[Records contained in a dataset]
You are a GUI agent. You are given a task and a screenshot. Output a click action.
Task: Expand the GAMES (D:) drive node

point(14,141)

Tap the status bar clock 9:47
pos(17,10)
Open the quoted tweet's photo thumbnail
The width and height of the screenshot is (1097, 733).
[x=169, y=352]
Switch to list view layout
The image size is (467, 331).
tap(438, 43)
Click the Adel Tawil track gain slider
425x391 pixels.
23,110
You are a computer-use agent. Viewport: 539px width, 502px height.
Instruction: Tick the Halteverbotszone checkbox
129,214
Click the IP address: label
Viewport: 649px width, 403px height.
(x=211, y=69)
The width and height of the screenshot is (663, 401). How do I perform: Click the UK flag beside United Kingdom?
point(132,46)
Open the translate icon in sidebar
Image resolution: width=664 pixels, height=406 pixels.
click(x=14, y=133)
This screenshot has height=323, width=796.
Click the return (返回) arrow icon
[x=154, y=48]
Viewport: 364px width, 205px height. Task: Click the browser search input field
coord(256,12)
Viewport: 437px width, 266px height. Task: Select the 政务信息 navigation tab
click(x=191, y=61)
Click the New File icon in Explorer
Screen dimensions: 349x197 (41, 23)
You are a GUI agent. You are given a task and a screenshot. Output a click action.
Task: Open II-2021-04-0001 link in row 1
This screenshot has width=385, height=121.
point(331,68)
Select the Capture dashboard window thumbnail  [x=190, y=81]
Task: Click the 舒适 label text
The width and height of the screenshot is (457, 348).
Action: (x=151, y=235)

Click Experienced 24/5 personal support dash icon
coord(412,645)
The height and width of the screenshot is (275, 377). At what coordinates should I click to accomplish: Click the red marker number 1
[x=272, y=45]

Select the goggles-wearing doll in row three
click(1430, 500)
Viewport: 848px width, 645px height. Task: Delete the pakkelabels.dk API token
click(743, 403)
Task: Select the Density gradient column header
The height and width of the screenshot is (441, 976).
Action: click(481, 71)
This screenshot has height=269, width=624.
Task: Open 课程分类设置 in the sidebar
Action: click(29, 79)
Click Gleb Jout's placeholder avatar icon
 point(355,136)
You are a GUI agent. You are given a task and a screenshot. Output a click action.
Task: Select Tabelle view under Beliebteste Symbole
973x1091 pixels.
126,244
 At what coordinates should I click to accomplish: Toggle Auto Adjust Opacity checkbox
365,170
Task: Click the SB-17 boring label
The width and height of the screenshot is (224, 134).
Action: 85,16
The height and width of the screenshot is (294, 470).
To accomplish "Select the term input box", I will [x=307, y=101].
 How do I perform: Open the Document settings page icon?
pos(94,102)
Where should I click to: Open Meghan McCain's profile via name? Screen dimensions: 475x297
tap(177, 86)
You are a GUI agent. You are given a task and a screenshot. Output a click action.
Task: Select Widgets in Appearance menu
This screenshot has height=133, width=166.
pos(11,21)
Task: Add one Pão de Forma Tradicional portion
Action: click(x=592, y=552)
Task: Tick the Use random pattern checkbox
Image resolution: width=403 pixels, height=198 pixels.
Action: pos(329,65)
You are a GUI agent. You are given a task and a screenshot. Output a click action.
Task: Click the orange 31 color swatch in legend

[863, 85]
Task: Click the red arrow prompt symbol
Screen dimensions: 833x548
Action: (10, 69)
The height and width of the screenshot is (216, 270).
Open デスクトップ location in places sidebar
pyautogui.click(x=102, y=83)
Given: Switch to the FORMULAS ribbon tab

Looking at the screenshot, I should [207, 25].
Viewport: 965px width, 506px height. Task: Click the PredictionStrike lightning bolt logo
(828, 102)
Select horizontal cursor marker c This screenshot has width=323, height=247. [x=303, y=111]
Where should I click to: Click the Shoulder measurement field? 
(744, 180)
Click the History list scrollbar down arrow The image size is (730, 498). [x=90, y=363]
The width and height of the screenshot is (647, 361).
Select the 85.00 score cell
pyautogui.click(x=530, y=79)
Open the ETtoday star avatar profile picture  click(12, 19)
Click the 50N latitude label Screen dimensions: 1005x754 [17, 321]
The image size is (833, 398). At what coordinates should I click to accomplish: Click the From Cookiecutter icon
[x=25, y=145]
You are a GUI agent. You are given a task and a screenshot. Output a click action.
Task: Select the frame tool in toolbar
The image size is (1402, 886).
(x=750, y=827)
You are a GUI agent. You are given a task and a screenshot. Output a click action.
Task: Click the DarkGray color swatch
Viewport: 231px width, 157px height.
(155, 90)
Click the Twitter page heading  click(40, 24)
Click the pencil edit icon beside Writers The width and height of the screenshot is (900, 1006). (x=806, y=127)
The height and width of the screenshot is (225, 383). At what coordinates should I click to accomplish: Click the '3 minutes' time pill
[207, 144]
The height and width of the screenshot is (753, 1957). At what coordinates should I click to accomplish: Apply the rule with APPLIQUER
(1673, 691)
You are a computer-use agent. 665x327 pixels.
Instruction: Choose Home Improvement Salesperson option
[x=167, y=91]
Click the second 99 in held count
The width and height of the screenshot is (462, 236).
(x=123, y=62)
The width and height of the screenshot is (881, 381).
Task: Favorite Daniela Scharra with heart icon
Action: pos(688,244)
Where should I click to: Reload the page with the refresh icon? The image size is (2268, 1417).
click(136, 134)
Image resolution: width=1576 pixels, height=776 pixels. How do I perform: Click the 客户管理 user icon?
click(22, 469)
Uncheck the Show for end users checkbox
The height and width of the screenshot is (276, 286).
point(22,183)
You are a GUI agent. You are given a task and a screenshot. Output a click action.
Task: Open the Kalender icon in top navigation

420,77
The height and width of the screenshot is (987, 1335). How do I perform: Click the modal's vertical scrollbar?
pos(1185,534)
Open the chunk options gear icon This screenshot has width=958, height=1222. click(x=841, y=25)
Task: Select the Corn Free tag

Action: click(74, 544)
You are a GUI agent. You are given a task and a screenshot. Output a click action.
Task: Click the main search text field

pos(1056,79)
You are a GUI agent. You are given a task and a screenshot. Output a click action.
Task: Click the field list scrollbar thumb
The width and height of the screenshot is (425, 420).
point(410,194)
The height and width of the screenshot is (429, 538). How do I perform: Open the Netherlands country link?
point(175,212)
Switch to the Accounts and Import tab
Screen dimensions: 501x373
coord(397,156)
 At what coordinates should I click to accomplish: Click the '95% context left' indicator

Assignment
Write out the records exactly, starting at the first line and stopping after the line that contains "Open the translate icon in sidebar".

Output
You are a GUI agent. You are given a task and a screenshot. Output a click action.
Task: Expand the GAMES (D:) drive node

point(14,141)

Tap the status bar clock 9:47
pos(17,10)
Open the quoted tweet's photo thumbnail
The width and height of the screenshot is (1097, 733).
[x=169, y=352]
Switch to list view layout
The image size is (467, 331).
tap(438, 43)
Click the Adel Tawil track gain slider
425x391 pixels.
23,110
You are a computer-use agent. Viewport: 539px width, 502px height.
Instruction: Tick the Halteverbotszone checkbox
129,214
Click the IP address: label
Viewport: 649px width, 403px height.
(x=211, y=69)
The width and height of the screenshot is (663, 401). How do I perform: Click the UK flag beside United Kingdom?
point(132,46)
Open the translate icon in sidebar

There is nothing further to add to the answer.